[start]
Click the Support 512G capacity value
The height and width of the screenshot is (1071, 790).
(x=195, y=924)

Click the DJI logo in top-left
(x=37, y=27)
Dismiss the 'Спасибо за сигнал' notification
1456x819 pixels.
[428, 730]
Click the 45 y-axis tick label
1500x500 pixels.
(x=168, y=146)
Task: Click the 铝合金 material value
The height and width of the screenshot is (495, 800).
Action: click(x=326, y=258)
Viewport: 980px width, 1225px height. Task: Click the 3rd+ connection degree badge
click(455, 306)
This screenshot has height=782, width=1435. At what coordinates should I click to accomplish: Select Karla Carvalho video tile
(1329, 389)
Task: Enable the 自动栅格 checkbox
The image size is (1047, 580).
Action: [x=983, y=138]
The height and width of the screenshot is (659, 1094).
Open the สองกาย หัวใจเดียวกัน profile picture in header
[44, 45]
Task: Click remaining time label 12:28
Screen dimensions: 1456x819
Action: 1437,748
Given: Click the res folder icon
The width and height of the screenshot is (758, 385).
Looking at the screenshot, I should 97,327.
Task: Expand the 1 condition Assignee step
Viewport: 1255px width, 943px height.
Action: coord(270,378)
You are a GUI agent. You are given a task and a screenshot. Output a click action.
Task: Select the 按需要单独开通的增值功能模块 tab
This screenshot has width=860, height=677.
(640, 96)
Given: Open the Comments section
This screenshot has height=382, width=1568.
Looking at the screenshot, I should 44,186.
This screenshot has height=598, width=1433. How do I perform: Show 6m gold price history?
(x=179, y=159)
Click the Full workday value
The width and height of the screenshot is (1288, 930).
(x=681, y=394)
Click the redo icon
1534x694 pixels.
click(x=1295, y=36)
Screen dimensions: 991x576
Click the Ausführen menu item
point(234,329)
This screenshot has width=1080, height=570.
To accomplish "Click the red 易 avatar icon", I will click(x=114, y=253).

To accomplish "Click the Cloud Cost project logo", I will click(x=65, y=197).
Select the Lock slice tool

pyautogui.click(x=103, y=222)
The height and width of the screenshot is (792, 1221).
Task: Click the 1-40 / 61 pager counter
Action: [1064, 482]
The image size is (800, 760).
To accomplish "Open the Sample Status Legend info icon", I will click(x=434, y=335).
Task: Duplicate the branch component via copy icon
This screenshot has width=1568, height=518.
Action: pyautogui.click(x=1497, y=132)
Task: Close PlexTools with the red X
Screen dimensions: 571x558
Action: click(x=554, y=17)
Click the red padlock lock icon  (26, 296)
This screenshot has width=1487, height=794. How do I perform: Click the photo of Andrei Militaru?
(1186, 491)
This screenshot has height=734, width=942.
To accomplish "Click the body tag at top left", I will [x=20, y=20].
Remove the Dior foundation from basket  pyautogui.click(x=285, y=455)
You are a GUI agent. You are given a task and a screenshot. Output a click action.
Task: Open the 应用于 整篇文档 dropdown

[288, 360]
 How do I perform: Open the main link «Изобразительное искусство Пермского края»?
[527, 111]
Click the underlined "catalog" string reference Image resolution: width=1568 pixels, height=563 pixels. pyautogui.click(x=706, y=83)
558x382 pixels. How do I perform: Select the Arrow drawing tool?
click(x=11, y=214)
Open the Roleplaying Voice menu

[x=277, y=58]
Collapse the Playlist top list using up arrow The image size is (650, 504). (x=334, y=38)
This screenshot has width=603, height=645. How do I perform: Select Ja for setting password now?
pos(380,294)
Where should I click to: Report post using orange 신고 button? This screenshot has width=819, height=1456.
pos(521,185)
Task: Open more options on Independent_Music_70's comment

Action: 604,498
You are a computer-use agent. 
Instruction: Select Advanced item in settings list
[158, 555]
[end]
● What to work on: Please turn the lines above into a Markdown table with the columns "No." and "Line". Put one line in each row and leave out the blank ones.

● Reply to the task:
| No. | Line |
|---|---|
| 1 | Click the Support 512G capacity value |
| 2 | The height and width of the screenshot is (1071, 790). |
| 3 | (x=195, y=924) |
| 4 | Click the DJI logo in top-left |
| 5 | (x=37, y=27) |
| 6 | Dismiss the 'Спасибо за сигнал' notification |
| 7 | 1456x819 pixels. |
| 8 | [428, 730] |
| 9 | Click the 45 y-axis tick label |
| 10 | 1500x500 pixels. |
| 11 | (x=168, y=146) |
| 12 | Task: Click the 铝合金 material value |
| 13 | The height and width of the screenshot is (495, 800). |
| 14 | Action: click(x=326, y=258) |
| 15 | Viewport: 980px width, 1225px height. Task: Click the 3rd+ connection degree badge |
| 16 | click(455, 306) |
| 17 | This screenshot has height=782, width=1435. At what coordinates should I click to accomplish: Select Karla Carvalho video tile |
| 18 | (1329, 389) |
| 19 | Task: Enable the 自动栅格 checkbox |
| 20 | The image size is (1047, 580). |
| 21 | Action: [x=983, y=138] |
| 22 | The height and width of the screenshot is (659, 1094). |
| 23 | Open the สองกาย หัวใจเดียวกัน profile picture in header |
| 24 | [44, 45] |
| 25 | Task: Click remaining time label 12:28 |
| 26 | Screen dimensions: 1456x819 |
| 27 | Action: 1437,748 |
| 28 | Given: Click the res folder icon |
| 29 | The width and height of the screenshot is (758, 385). |
| 30 | Looking at the screenshot, I should 97,327. |
| 31 | Task: Expand the 1 condition Assignee step |
| 32 | Viewport: 1255px width, 943px height. |
| 33 | Action: coord(270,378) |
| 34 | You are a GUI agent. You are given a task and a screenshot. Output a click action. |
| 35 | Task: Select the 按需要单独开通的增值功能模块 tab |
| 36 | This screenshot has width=860, height=677. |
| 37 | (640, 96) |
| 38 | Given: Open the Comments section |
| 39 | This screenshot has height=382, width=1568. |
| 40 | Looking at the screenshot, I should 44,186. |
| 41 | This screenshot has height=598, width=1433. How do I perform: Show 6m gold price history? |
| 42 | (x=179, y=159) |
| 43 | Click the Full workday value |
| 44 | The width and height of the screenshot is (1288, 930). |
| 45 | (x=681, y=394) |
| 46 | Click the redo icon |
| 47 | 1534x694 pixels. |
| 48 | click(x=1295, y=36) |
| 49 | Screen dimensions: 991x576 |
| 50 | Click the Ausführen menu item |
| 51 | point(234,329) |
| 52 | This screenshot has width=1080, height=570. |
| 53 | To accomplish "Click the red 易 avatar icon", I will click(x=114, y=253). |
| 54 | To accomplish "Click the Cloud Cost project logo", I will click(x=65, y=197). |
| 55 | Select the Lock slice tool |
| 56 | pyautogui.click(x=103, y=222) |
| 57 | The height and width of the screenshot is (792, 1221). |
| 58 | Task: Click the 1-40 / 61 pager counter |
| 59 | Action: [1064, 482] |
| 60 | The image size is (800, 760). |
| 61 | To accomplish "Open the Sample Status Legend info icon", I will click(x=434, y=335). |
| 62 | Task: Duplicate the branch component via copy icon |
| 63 | This screenshot has width=1568, height=518. |
| 64 | Action: pyautogui.click(x=1497, y=132) |
| 65 | Task: Close PlexTools with the red X |
| 66 | Screen dimensions: 571x558 |
| 67 | Action: click(x=554, y=17) |
| 68 | Click the red padlock lock icon  (26, 296) |
| 69 | This screenshot has width=1487, height=794. How do I perform: Click the photo of Andrei Militaru? |
| 70 | (1186, 491) |
| 71 | This screenshot has height=734, width=942. |
| 72 | To accomplish "Click the body tag at top left", I will [x=20, y=20]. |
| 73 | Remove the Dior foundation from basket  pyautogui.click(x=285, y=455) |
| 74 | You are a GUI agent. You are given a task and a screenshot. Output a click action. |
| 75 | Task: Open the 应用于 整篇文档 dropdown |
| 76 | [288, 360] |
| 77 |  How do I perform: Open the main link «Изобразительное искусство Пермского края»? |
| 78 | [527, 111] |
| 79 | Click the underlined "catalog" string reference Image resolution: width=1568 pixels, height=563 pixels. pyautogui.click(x=706, y=83) |
| 80 | 558x382 pixels. How do I perform: Select the Arrow drawing tool? |
| 81 | click(x=11, y=214) |
| 82 | Open the Roleplaying Voice menu |
| 83 | [x=277, y=58] |
| 84 | Collapse the Playlist top list using up arrow The image size is (650, 504). (x=334, y=38) |
| 85 | This screenshot has width=603, height=645. How do I perform: Select Ja for setting password now? |
| 86 | pos(380,294) |
| 87 | Where should I click to: Report post using orange 신고 button? This screenshot has width=819, height=1456. |
| 88 | pos(521,185) |
| 89 | Task: Open more options on Independent_Music_70's comment |
| 90 | Action: 604,498 |
| 91 | You are a computer-use agent.  |
| 92 | Instruction: Select Advanced item in settings list |
| 93 | [158, 555] |